こんなもんじゃよ

 思い出した。
 憶えているだろうか。
 20世紀の最後の10年に、筑摩書房が「ちくま日本文学全集 全60巻」(あとで巻数は増えた)を出したことがある。この全集が異色なのは、かつて昭和の最盛期に出された数多くの文学全集とはちがって、サイズは文庫サイズ。コンパクトで、薄手のボール紙の装丁で、軽かった。そこに森鴎外から寺山修司までが一巻にひとりずつ収まっていた。全部揃えなくてかまわないように、巻数はついていなかった。
 そのなかで「富士正晴」の巻を手にとって見ると、帯の惹句に「こんなもんじゃよ、世の中はなあ」とある。
 社会に対するこうした諦観が、富士正晴の文学の特徴だとでもいいたいのか。おそらく富士正晴作品から引用であろう。たしかに引用であった。「帝国軍隊における学習・序」(昭和36年1月)という文章の最後である。

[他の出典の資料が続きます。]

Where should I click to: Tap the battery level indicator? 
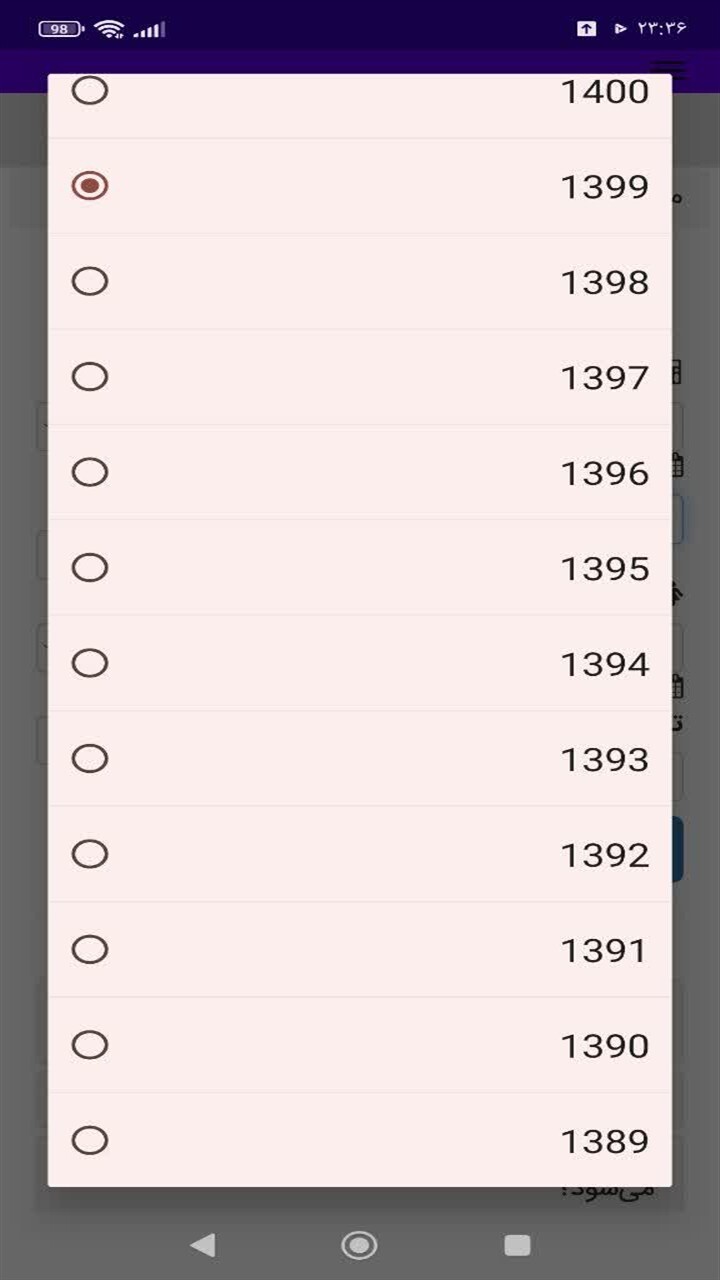62,29
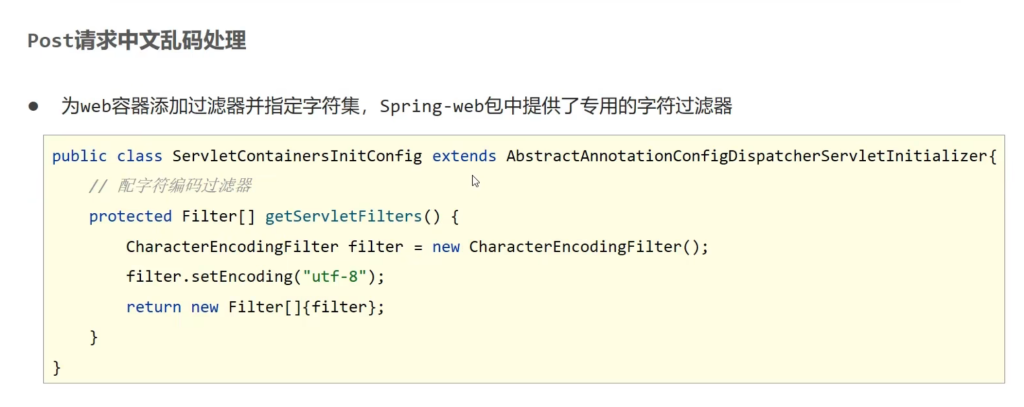Click the "extends" keyword
Viewport: 1024px width, 407px height.
coord(464,156)
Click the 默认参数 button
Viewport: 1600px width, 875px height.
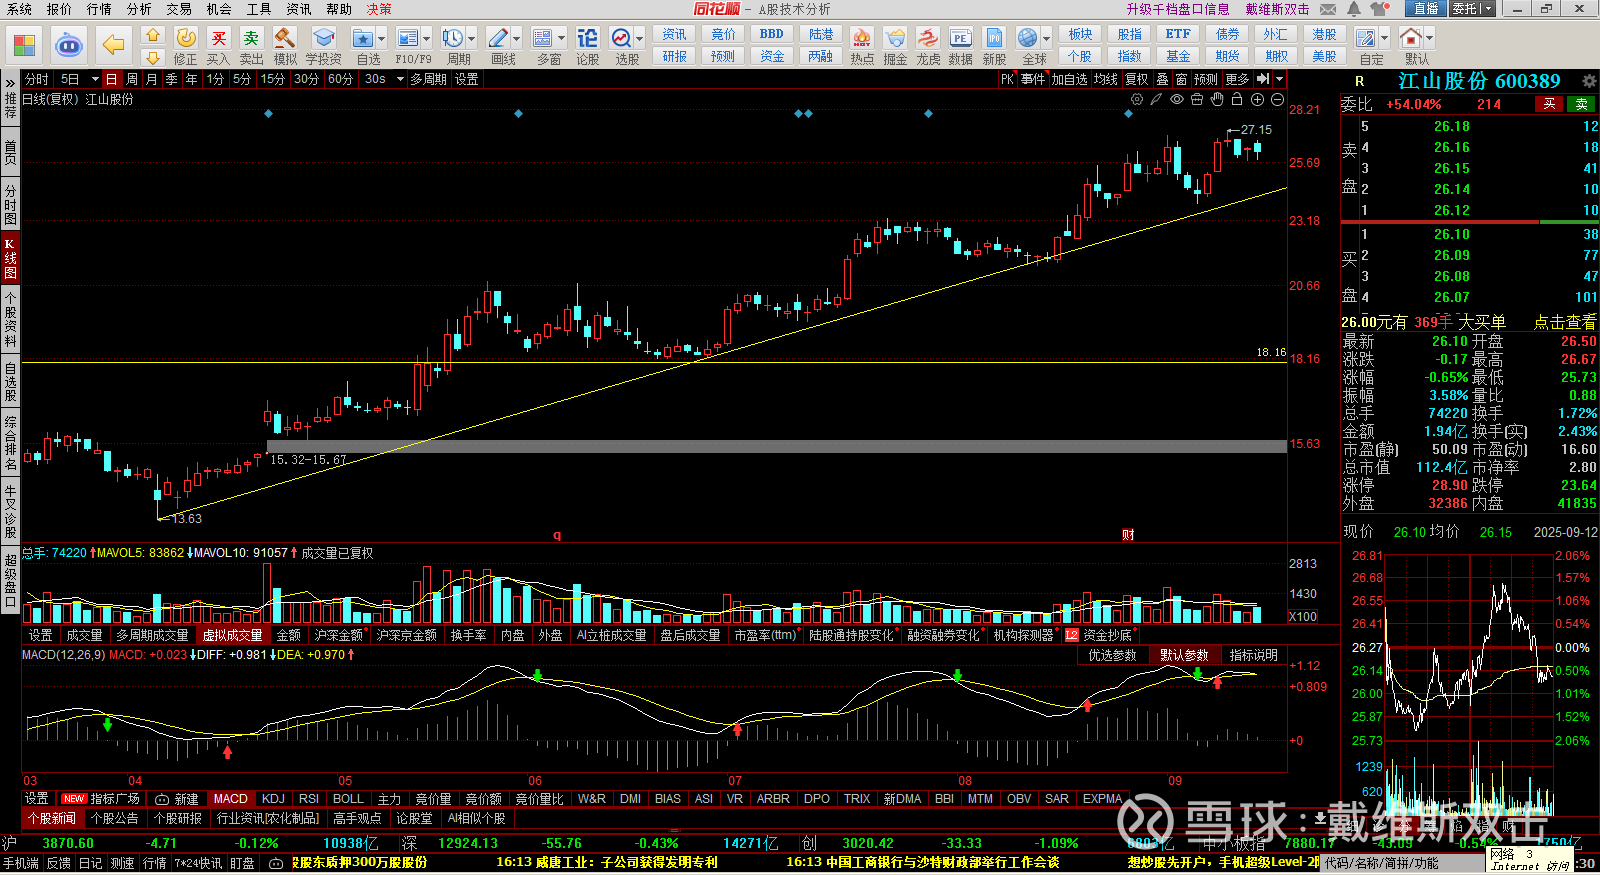click(1184, 655)
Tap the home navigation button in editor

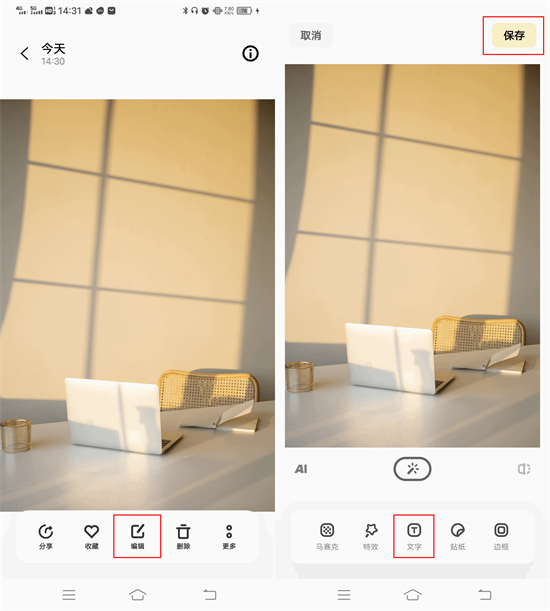(412, 595)
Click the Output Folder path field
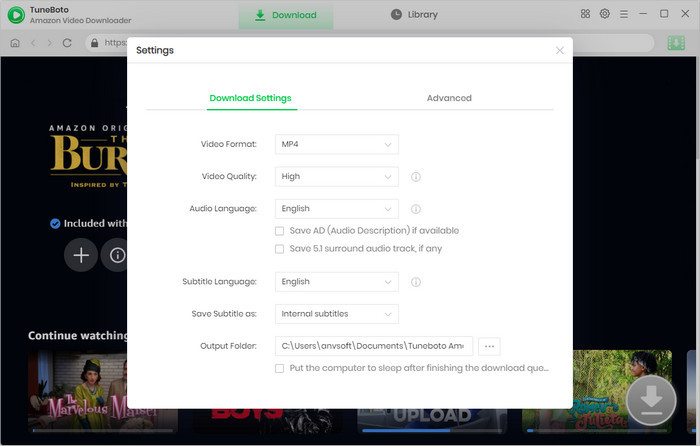 (373, 346)
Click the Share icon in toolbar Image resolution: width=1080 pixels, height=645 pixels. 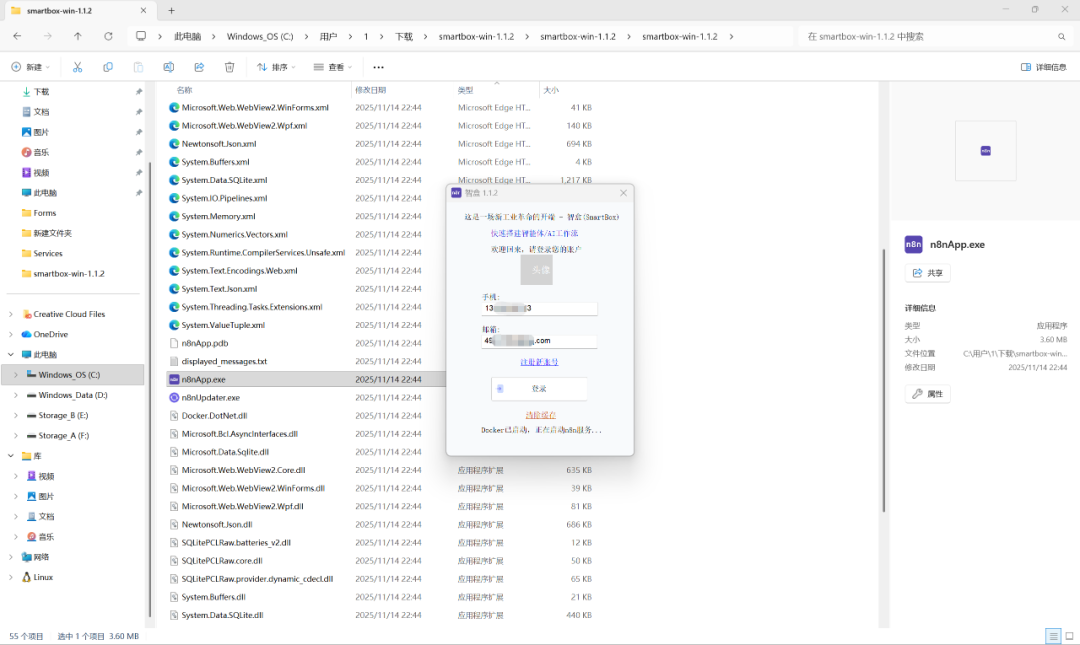click(x=199, y=67)
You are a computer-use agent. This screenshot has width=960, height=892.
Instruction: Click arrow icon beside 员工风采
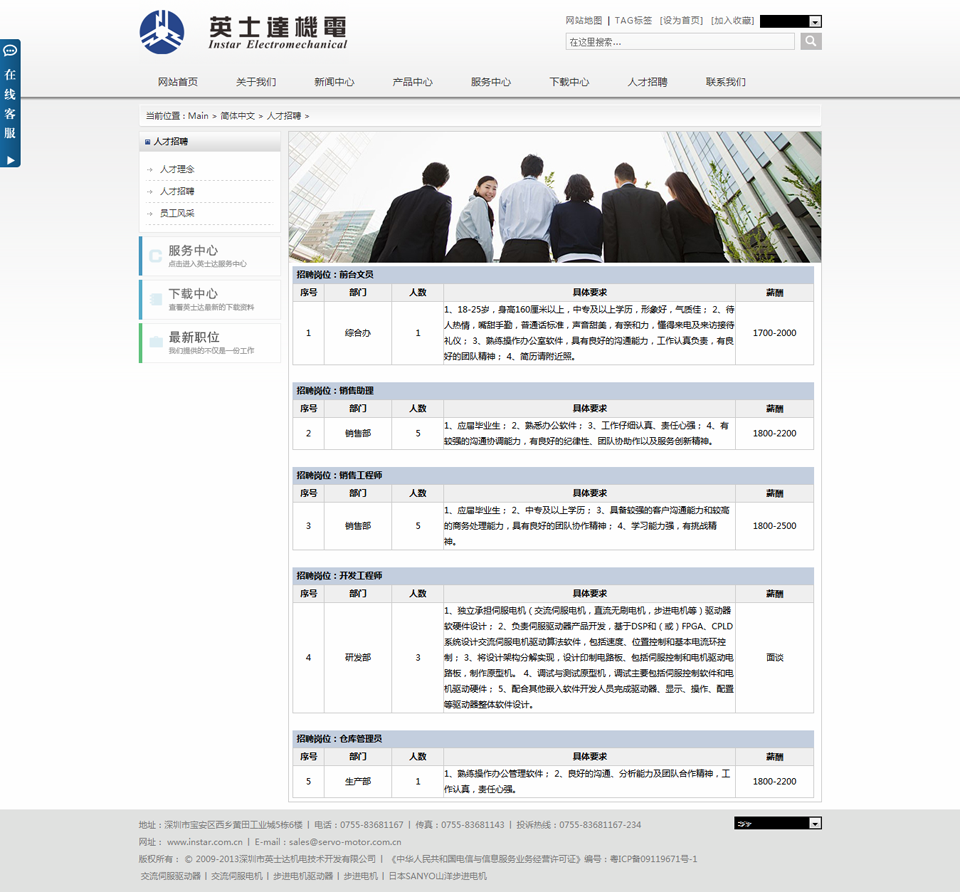[150, 214]
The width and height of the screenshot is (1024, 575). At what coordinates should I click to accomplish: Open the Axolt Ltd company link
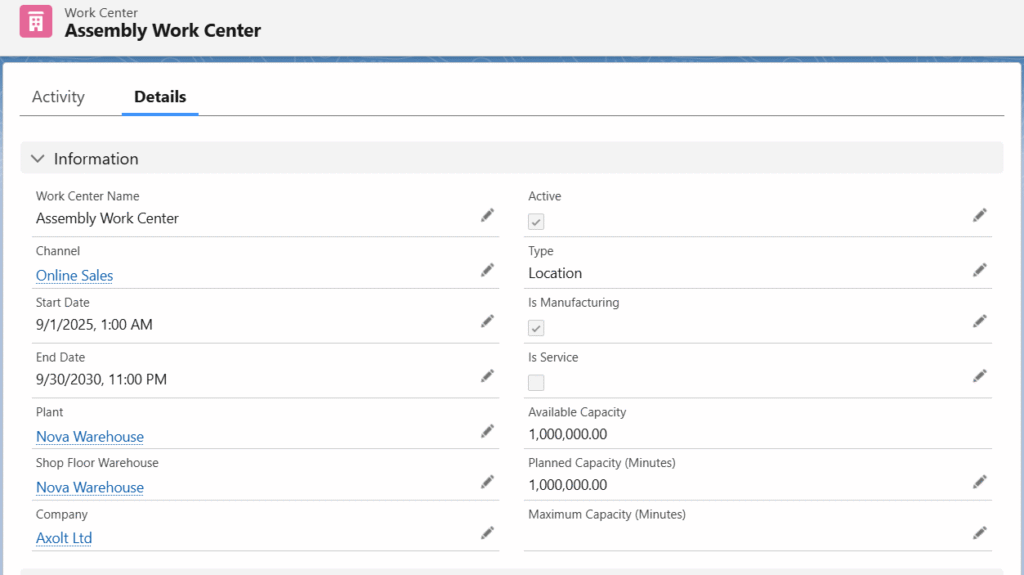64,538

 まあ、それはそれでよかった、ボロ中のボロ、兵隊としての不屈者、役立たずを第一線に送って何になるのだろう。軍人勅諭を全文すらすらと暗誦し、梁木から飛びもしようという優秀な奴などはもちろん編成にはいっていない。助教、助手、班長あたりの会議で編成の人選がされてたのに決〔きま〕っているが、何という私意による編成、懲罰的編成であろう。それが征〔い〕ってはたちまち困るような家庭のやつに限って編成に入っている。子だくさんの炭鉱夫、水呑百姓、小商人……そうだ、生活に余裕ある連中は物質で乃木さんを、班長を、助教を、助手を丸めこむことが出来るのである。しかも、彼らは軍隊のあちこちに縁がつづいている。
 こんなもんじゃよ、世の中はなあ、と気にもせず炭鉱夫がいう。困っている者が損なくじを引くんじゃ、それが運命というもんじゃなあ。
 わたしは運命とは思わぬ。わたしは一死君恩に報じに第一線に勇躍出征という美しく勇ましい初号見出しを頭の中に思い浮べる。忠勇無双の第一線将兵。いやはや、それが懲罰であっとは! ボロ兵士の遠島流罪であったとは! それよりも、わざわざボロの兵隊を使って第一線の戦いをするのだとは! 自分らが勅諭もおぼえず、重機関銃の分解組立てもおぼろ気であり、飯盒炊さんさえろくに知らない員数だけの役立たずの兵隊であることをはっきり知っているだけに、懲罰的流罪的第一線出征の発想にわたしは全く浮き浮き陽気になるばかりの口あんぐりであった。こりゃあ、日本は敗けたなとわたしは思った。野戦行きもよかろう。わが身一つを扱えばそれでいいのだ。小うるさい連隊の中でくらすより、小うるさい地方でくらすより、どれだけ気が楽だろう*1


 誤解が生じないように、長めに引用した。最終的に語り手は諦念に達しているのだが、しかし、それは言い訳になるか、筑摩書房の編集者よ。「こんなもんじゃよ、世の中はなあ」というのは、「炭鉱夫」の言い分で、語り手は、それに同意することなく、怒り、あきれているのである。それこそが文学ではないのか。しかし筑摩書房の編集者は、意図的に、達観というか諦念の言葉を、「文学」的と感じ、コンテクストを無視して惹句に使用しているのである。なんたるチープな文学プロパガンダ。語り手の唖然とした気持ちが、私にも感染する。まさに口あんぐりであった。